- _SUPPLIED DATA_

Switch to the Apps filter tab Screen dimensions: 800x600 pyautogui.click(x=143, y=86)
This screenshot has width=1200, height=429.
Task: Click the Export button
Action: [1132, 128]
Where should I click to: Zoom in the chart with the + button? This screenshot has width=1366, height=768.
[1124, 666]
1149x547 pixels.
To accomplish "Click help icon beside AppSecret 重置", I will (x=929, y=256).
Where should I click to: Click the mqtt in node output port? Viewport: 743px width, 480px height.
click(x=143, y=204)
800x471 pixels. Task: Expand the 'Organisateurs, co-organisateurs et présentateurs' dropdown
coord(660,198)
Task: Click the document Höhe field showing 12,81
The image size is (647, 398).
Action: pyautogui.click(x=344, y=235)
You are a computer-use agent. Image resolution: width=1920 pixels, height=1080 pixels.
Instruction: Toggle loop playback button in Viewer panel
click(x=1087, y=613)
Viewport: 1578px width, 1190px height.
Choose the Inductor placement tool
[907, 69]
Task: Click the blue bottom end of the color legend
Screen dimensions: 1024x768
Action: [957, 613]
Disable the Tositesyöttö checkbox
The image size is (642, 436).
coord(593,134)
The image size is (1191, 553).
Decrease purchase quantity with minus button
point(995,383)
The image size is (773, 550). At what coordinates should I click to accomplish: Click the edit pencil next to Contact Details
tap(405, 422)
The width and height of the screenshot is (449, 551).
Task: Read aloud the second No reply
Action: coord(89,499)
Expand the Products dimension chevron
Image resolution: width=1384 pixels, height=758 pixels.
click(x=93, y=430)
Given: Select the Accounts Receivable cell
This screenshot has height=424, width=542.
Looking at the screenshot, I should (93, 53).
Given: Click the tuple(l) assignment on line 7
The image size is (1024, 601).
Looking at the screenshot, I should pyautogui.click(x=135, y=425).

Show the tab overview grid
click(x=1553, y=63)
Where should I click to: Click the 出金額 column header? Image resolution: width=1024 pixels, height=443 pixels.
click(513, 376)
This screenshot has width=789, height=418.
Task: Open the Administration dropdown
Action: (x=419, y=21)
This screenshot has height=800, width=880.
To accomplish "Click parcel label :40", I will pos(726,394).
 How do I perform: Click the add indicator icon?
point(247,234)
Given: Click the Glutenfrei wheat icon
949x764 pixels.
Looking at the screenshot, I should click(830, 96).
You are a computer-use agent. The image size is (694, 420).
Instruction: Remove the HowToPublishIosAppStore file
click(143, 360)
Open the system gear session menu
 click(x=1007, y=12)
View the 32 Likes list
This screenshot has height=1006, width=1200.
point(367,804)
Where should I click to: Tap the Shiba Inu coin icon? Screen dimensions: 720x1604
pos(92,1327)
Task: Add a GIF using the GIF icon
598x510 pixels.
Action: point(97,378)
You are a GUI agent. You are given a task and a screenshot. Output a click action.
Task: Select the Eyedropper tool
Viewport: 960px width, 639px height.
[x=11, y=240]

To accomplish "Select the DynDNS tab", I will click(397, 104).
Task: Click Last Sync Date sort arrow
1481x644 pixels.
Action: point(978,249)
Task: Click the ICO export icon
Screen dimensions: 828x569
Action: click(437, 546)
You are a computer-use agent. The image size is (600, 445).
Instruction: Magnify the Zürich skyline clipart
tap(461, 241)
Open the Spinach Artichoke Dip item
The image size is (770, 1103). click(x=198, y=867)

- _WHAT THE TASK ASKS_
Only exact copies of the lines from the one containing "This screenshot has height=800, width=880." to the end of the records belong in the answer.

- _SOLUTION TO THE PROBLEM_
This screenshot has height=800, width=880.
To accomplish "Click parcel label :40", I will pos(726,394).
 How do I perform: Click the add indicator icon?
point(247,234)
Given: Click the Glutenfrei wheat icon
949x764 pixels.
Looking at the screenshot, I should click(830, 96).
You are a computer-use agent. The image size is (694, 420).
Instruction: Remove the HowToPublishIosAppStore file
click(143, 360)
Open the system gear session menu
 click(x=1007, y=12)
View the 32 Likes list
This screenshot has height=1006, width=1200.
point(367,804)
Where should I click to: Tap the Shiba Inu coin icon? Screen dimensions: 720x1604
pos(92,1327)
Task: Add a GIF using the GIF icon
598x510 pixels.
Action: point(97,378)
You are a GUI agent. You are given a task and a screenshot. Output a click action.
Task: Select the Eyedropper tool
Viewport: 960px width, 639px height.
[x=11, y=240]

To accomplish "Select the DynDNS tab", I will click(397, 104).
Task: Click Last Sync Date sort arrow
1481x644 pixels.
Action: point(978,249)
Task: Click the ICO export icon
Screen dimensions: 828x569
Action: click(437, 546)
You are a computer-use agent. The image size is (600, 445).
Instruction: Magnify the Zürich skyline clipart
tap(461, 241)
Open the Spinach Artichoke Dip item
The image size is (770, 1103). click(x=198, y=867)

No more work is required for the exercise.